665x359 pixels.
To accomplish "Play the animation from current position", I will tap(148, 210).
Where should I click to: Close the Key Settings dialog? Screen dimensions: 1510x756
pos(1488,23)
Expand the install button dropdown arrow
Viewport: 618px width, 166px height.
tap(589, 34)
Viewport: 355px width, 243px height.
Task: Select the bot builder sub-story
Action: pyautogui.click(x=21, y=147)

= Work order =
Please return exactly the lines that run from the line with "Where should I" through the end of the records above, both included, and nothing more.

= Answer to this problem =
Where should I click to: Close the Key Settings dialog? Screen dimensions: 1510x756
pos(1488,23)
Expand the install button dropdown arrow
Viewport: 618px width, 166px height.
tap(589, 34)
Viewport: 355px width, 243px height.
Task: Select the bot builder sub-story
Action: pyautogui.click(x=21, y=147)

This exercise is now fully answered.